“You want a glass of water?” he asked.
She nodded, sort of looked as though she couldn’t form words. Man, who would think a cow could scare a person so much?
She looked young up close, her face chalk-white against the jet-black hair.
The red collar of her dress had tiny skulls embroidered in black. The short sleeves revealed arms with the least blemished skin he’d ever seen. No freckles. No scars. Just that tiny tattoo on the inside of her left elbow, but he couldn’t make out what it was.
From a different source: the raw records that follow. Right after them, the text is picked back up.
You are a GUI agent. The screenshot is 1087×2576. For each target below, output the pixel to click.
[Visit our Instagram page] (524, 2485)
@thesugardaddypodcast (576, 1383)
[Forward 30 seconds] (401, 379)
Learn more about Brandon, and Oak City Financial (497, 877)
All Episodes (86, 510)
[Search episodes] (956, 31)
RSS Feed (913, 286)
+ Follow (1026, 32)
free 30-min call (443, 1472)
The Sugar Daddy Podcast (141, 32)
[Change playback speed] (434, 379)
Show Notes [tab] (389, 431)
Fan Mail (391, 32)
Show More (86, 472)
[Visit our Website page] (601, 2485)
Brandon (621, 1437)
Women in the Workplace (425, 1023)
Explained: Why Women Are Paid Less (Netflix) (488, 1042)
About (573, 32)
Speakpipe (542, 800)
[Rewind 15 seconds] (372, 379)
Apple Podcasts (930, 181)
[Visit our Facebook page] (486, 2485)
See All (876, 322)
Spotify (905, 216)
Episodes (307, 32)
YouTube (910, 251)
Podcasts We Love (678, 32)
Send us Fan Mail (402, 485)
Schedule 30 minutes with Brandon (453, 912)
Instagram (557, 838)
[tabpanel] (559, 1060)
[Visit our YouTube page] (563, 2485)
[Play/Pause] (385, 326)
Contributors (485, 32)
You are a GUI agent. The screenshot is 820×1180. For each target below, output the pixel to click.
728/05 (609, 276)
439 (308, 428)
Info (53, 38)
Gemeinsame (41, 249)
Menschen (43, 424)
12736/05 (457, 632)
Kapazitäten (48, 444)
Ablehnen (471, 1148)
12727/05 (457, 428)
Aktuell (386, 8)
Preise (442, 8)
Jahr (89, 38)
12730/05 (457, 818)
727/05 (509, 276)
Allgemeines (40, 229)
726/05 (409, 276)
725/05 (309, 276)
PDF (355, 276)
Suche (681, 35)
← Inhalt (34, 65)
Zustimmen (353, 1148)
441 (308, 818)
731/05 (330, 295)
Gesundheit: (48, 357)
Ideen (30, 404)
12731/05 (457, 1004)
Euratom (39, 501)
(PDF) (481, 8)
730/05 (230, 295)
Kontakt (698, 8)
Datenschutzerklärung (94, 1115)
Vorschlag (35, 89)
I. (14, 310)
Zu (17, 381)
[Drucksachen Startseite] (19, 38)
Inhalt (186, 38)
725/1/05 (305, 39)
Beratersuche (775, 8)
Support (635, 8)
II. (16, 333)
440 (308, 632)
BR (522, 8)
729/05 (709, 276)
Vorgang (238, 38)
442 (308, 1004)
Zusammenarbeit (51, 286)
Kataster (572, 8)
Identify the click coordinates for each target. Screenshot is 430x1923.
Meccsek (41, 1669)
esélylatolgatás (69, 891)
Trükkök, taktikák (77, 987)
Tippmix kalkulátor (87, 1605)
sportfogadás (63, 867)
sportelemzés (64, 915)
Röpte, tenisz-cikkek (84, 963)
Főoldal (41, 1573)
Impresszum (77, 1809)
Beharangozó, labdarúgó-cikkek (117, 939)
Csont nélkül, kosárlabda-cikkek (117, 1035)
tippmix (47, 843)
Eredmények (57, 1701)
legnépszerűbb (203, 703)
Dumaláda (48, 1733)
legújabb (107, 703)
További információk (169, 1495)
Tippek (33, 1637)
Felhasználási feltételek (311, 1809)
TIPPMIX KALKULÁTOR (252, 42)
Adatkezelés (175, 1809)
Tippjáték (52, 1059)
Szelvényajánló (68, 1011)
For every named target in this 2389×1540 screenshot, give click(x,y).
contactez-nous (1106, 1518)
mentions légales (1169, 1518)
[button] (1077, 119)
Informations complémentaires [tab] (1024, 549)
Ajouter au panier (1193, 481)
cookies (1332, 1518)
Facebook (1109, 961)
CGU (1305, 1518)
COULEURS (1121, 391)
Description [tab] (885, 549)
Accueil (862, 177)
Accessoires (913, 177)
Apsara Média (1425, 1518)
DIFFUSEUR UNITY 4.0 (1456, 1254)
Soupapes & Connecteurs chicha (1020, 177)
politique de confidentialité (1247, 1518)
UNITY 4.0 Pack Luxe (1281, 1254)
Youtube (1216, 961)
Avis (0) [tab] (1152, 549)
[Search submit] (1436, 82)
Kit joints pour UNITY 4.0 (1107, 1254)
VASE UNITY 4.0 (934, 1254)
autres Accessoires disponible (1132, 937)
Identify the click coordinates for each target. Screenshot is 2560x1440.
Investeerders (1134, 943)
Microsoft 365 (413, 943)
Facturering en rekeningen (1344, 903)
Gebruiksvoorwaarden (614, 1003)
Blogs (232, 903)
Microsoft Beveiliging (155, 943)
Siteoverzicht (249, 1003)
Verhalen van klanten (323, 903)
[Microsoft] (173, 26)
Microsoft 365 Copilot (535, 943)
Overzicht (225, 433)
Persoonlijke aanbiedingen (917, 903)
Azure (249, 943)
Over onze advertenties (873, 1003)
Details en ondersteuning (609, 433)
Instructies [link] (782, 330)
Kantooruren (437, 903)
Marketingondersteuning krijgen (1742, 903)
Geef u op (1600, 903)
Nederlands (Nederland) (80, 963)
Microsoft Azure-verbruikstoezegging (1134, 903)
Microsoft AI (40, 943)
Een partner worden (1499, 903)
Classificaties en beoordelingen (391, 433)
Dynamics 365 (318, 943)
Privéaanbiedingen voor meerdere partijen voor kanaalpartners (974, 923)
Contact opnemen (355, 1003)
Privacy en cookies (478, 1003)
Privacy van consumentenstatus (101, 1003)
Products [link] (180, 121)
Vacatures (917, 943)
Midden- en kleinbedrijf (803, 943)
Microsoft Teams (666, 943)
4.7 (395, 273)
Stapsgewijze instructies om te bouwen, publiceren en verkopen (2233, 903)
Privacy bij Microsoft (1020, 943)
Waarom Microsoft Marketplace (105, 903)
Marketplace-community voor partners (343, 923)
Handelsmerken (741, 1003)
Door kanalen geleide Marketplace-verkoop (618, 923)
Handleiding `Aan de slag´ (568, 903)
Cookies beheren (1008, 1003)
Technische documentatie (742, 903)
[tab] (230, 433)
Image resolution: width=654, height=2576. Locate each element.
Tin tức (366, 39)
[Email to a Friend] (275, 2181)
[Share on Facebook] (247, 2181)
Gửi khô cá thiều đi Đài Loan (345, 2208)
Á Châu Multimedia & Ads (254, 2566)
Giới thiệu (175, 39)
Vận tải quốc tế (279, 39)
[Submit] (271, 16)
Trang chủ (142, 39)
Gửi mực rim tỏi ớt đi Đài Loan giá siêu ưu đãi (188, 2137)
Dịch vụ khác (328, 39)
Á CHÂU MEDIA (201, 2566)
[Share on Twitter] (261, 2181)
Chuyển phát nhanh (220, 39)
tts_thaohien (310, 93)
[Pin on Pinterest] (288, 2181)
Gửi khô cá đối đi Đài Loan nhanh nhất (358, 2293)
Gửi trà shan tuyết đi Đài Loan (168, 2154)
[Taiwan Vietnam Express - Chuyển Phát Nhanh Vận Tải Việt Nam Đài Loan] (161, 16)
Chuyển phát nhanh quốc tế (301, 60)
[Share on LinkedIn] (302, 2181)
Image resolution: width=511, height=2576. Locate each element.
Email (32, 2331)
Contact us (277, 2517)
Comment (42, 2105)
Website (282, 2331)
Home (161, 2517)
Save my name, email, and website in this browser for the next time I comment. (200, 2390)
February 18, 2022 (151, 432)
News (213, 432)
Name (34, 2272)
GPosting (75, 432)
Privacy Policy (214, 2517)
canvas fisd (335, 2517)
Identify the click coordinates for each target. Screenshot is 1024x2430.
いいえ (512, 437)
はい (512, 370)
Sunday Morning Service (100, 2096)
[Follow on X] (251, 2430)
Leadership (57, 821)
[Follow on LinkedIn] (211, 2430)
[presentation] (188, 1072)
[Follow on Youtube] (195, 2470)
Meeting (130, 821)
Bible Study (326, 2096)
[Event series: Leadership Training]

She closed her eyes and took a deep breath. He could see her breasts swell against her dress. Her scent, tropical fruit and coconut, wrapped around him like a silk scarf.
He dumped his toothbrush out of the glass that sat beside the faucet and ran cold water into it, then handed it to her.
She drank half of it in one go.
She sucked in another great big breath. A second later, all of that air whooshed out of her. The tough woman was back in full force.
Handing him the half-full glass of water, she rose. She was short compared to his six feet.
“I have to go,” she said, unsmiling and cold again.
Hugging the wall, she inched around him and left the room.
JANEY STEPPED OUT of the shop. How was she supposed to get over the past when the slightest thing set her off? Well, maybe not the slightest. Up close, BizzyBelle was huge.
For a minute, she stood still, allowing the sun to warm her, until she felt under control again.
No way would she let this defeat her.
She’d just gotten a job. She would finally return to her studies.
She looked to the sky and imagined Cheryl watching over her. Oh, baby girl, I wish you could be here with me.
On the sidewalk up ahead, a dirty rag heap of a man sat on a concrete step leaning against the closed door of a shop, holding a torn paper coffee cup in his hand.
So even in small towns there were homeless people? She thought that only happened in the city, around cheap apartment buildings like hers that had smelled of mildew and cabbage. She was never going back to urban poverty. Never.
She reached into her pocket for a five to give to the guy, and then remembered that all she had were twenties. Man, it was hard for her to give away so much of her precious store of money.
His head, his shoulders, his chest all bowed forward, as though he was closing in on himself.
Aw, buddy, I know how you feel. I know that kind of emptiness.
Maybe she should get him a burger from the diner. That way she’d know for sure he wouldn’t buy booze instead of food. Who was she to judge, though?
Whatever gets you through the night, pal.
She took one of her twenties and dropped it into the paper cup.
Startled, the man glanced up and studied her with bloodshot eyes, watery and gray and unfocused. Broken veins dappled his nose. Janey would be surprised if he were half as old as he looked.
“Th-th-thanks.” He took in her clothes and her hair. “Are you rich?” he asked doubtfully.
“No. I just got a job at the candy store, though.”
“That’s good.” He nodded. “Jobs are good.”
He had no gift for conversation, had probably burned half his brain cells with hard liquor.
“Don’t you spend that all in one place,” she said. On impulse, she opened the bag of humbugs and dropped a few into his cup on top of the twenty.
Janey continued on her way down Main Street to walk the few miles home to the ranch.
“Wait.” The order from the deep voice stopped her cold.
Janey turned around.
A tall, thin man loomed over her with his hands clasped behind his back and his thick dark eyebrows arched above his big nose.
His suit of unrelieved black looked hot as hell for a day like today. Janey wore black as a statement. What was this guy’s excuse? Then she realized what he looked like—some kind of holy man. A reverend or a priest?
The deep vertical line between his eyebrows, below his massive forehead, made him appear as though he chewed on the world’s problems every night for dinner.
He looked really, really smart.
Janey lifted her chin.
“Yeah?” she asked, giving her voice the edge that protected her from people like the preacher, from the look on his judgmental prudish old face.
The Reverend rocked back on his heels. “You like Sweet Talk, do you?”
Janey nodded. Why the heck did it matter to this guy whether she liked the candy store?
“Did I just hear you tell Kurt that you were going to work there?”
Kurt must be the homeless man’s name. “Yes,” she answered. “That’s right. The owner hired me.”
The Reverend rocked forward onto the soles of his feet and nodded. “Did he?”
“Yes.” She cocked her head to one side. What did the old goat want with her?
“Really?” he said, his voice silky, a hard glint in his eye. “I would advise you not to take the job.”
“What?” she asked. “You’re kidding, right?”
“No, I’m not. Don’t take the job my son gave you.”
His son? This was C.J.’s father? Wow, he didn’t look anything like him. “Why shouldn’t I take the job?”
“I raised a good boy. He doesn’t need trouble from someone like you.”